- Task requirements
Decide whether each of the following statements agrees with the passage about Katherine. Answer yes or no for each, and quote the words from the passage that decide it. 1. Katherine was 18 when she was taken. 2. Only one car was used to stop her date's vehicle. 3. Katherine never finished college.

In one incident, Katherine was living in a quiet Topeka neighborhood and dating a boy from our high school. It was the summertime, about 6:30 in the evening. Katherine’s boyfriend pulled in to pick her up on a date. We'd been waiting for her to come out of the house, and when she did, we just swooped in. We had two cars. I was driving one and my father the other.

It was a real 'Starsky and Hutch' covert operation. We blocked off the departing vehicle, and pulled Katherine out of the car while her date just sat there stunned. Back at home my father beat her terribly. It was then she was confined in the nook for 40 days on nothing but water. This 'parental intercession' was actually a kidnapping: Katherine was 18 when it occurred. She easily had a cause of action against my father if she had wanted to pursue it.

Katherine, if you are reading these words today, I ask your forgiveness for my part in bringing you back that day. Oh how I wish I had had the strength to stand up to our father in those moments. I have never stopped praying for you, sister, and hoping your life has turned out well when you were able to finally leave and begin again.

Though she eventually finished college and graduated from law school, I am concerned that Katherine has not yet been able to find resolution to her anger and the self-destruction that often accompanies this level of abuse. (And some might even argue that acts of “self-destruction” are beautiful signs of life as the abused person begins to make new and very different decisions than the ones prescribed by the controlling abuser.) She allowed her active status as an attorney to lapse, waitressed at Topeka's Ramada Inn, got laid off, and went on public assistance. Are you surprised? What might you have done living with the level of abuse and torture my sister suffered? What might any of us have done with the psychological and physical scars she has from the horrendous abuse she suffered? From the person who should have loved her, defended her, championed her, admired her, and sought to bring all good things into her life - - her father.

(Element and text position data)
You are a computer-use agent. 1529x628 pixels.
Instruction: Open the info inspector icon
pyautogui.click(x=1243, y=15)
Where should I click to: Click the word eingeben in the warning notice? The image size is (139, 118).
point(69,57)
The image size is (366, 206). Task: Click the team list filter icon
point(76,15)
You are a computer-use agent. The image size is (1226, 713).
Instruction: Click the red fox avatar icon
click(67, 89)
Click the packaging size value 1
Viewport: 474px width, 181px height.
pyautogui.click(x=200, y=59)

---

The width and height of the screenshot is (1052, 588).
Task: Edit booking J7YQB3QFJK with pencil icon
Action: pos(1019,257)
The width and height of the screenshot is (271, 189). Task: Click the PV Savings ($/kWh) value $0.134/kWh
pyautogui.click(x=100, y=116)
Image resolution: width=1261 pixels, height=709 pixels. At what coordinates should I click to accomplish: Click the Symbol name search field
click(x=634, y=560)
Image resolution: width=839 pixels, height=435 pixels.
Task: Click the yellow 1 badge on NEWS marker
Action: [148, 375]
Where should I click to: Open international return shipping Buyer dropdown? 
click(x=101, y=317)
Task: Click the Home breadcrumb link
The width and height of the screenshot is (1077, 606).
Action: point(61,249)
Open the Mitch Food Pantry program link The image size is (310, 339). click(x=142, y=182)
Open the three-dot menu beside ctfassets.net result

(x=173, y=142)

- Written answer
1. Yes: "Katherine was 18 when it occurred."
2. No: "We had two cars."
3. No: "she eventually finished college and graduated from law school"